Reading List: 7 books by women to pick up this fall
From Métis tales to a story told through Amelia Earhart’s love letters, the team at Upstart and Crow selects engrossing titles to put at the top of your list
THIS TIME OF year is both easier and harder than usual for a bookseller. Easier because, as the chill creeps in, people pick up books to go with their blankets, and bookstores across the Northern hemisphere see an influx of traffic. Harder because there are just so many strong titles releasing during this season that it’s difficult to know where to begin with recommendations. One way to see our way through the maze is to sort by category, so this month we’re featuring books by women that should be top of your pile.
The Care We Dream Of, by Zena Sharman (Arsenal Pulp Press)
Canada’s health-care system (indeed, much of the world’s) has been under a microscope since the COVID-19 pandemic, but there is another important analysis of our essential services that is often underlooked: How we can ensure care is safe and accessible for all genders and sexual orientations? Writer, speaker, and LGBTQ2SIA+ health-care advocate Zena Sharman begins to answer that by interweaving essays with stories, poetry, and non-fiction contributions from writers such as Alexander McClelland, jaye simpson, Jillian Christmas, Kai Cheng Thom, and Leah Lakshmi Piepzna-Samarasinha. This book needs to exist, and it needs to be read.
Letters to Amelia, by Lindsay Zier-Vogel (Bookhug Press)
This is a book about love, loss, and intergenerational female relationships, all told through letters written to Amelia Earhart… and those of Earhart to her lover. Its depth and ingenuity will make you marvel that it’s a debut work, albeit from a beloved writer in Canada and the mind behind the internationally acclaimed Love Lettering Project.
Matrix, by Lauren Groff (Riverhead)
So beloved is Lauren Groff since Fates and Furies released in 2016 that it’s easy to overlook her latest work in roundups such as these, presuming that this literary event will be known to all. But despite Matrix being longlisted for the 2021 National Book Award for Fiction and already a New York Times bestseller, people aren’t talking about it everywhere… yet. Captivating, thrilling, heartbreaking, and epic, this novel explores the life of a 17-year-old nun in the 12th century, who has found herself in an abbey after being cast out of the royal court by Eleanor of Aquitaine. Such harsh circumstances offer explorations of faith, of love, of rapture in this exquisite work.
The Greater Good, by Madeleine Shaw (Wonderwell)

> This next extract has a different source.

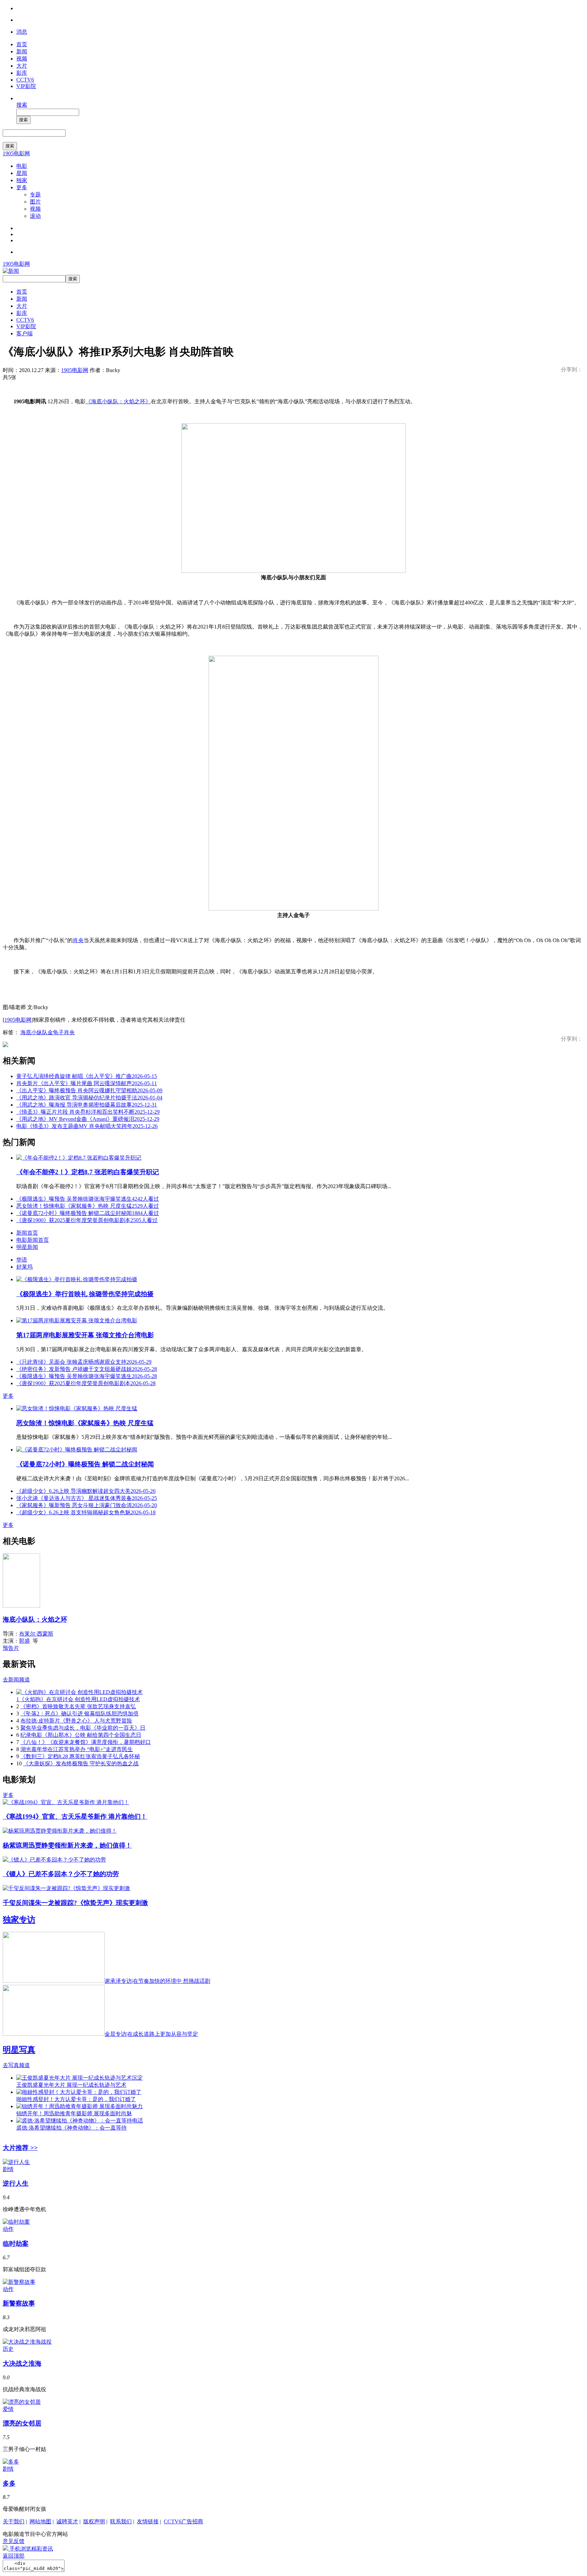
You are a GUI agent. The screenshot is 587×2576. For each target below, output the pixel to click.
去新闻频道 (16, 1679)
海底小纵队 (34, 1032)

Madeleine Shaw has built multiple businesses based on social-enterprise values—before they were fashionable. One such venture is Aisle (previously Lunapads), which seeks to reduce period poverty, and waste, with reusable menstrual products. Her message to other women in her new book, The Greater Good, is an important one as we begin to look at economic recovery in the pandemic: do what you love, don’t reserve the word “entrepreneur” for other people, and know the difference you can make as a result. Shaw wrote the book for “everyday people who want to change the world.” And don’t we need more of us right now?
A Dream of a Woman, by Casey Plett (Arsenal Pulp Press)
This collection of short stories has been long awaited by CanLit fans and booksellers alike, after Casey Plett’s novel, Little Fish, won multiple awards including a Lambda Literary Award, the Firecracker Award for Fiction, and the Amazon First Novel Award. A Dream of a Woman continues the spree, being longlisted for the Scotiabank Giller Prize. This intimate, quietly revelatory, transportive work centres transgender women in a series of story meditations on sex, addiction, romance, groundedness, and love.
Second Place, by Rachel Cusk (HarperCollins)
This latest work from acclaimed Outline trilogy author Rachel Cusk isn’t new for the season; it launched just before summer this year. But this truly remarkable novel hasn’t been snatched up as quickly as we expected—and we want that to change. Those who have already read Cusk know that every sentence is immaculate. Every chapter ends with a line that makes you exhale with admiration and recognition. Second Place is no different—a literary, almost claustrophobic exploration of what happens when a middle-aged woman asks a painter she admires to spend a summer in their holiday home. This is a highlight of 2021.
Stories of Métis Women: Tales My Kookum Told Me, by Bailey Oster, Marilyn Lizee and Audrey Poitras (Durville Publications)
The Métis women featured in these stories, the publisher explains, are known by many names: Otipemisiwak, “the people who own ourselves”; Bois-Brûlés, “Burnt Wood”; Apeetogosan, “half brother”, by the Cree; “half-breed”, historically. Known, too, as “rebels” and “traitors to Canada”, they are also called the “Forgotten People.” This collection shares stories about the Métis in both English and Michif—now an endangered language. The subtitle, Tales my Kookum Told Me, summarizes the intergenerational connectivity of these stories and celebrates what this is at its heart: a deeper understanding of the experiences of daughters, mothers, aunties, and grandmothers of the Métis Nation.
And no matter what time of the year it is, and in whatever language, it’s never a bad time to read women’s stories. Especially those told to us by Kookums.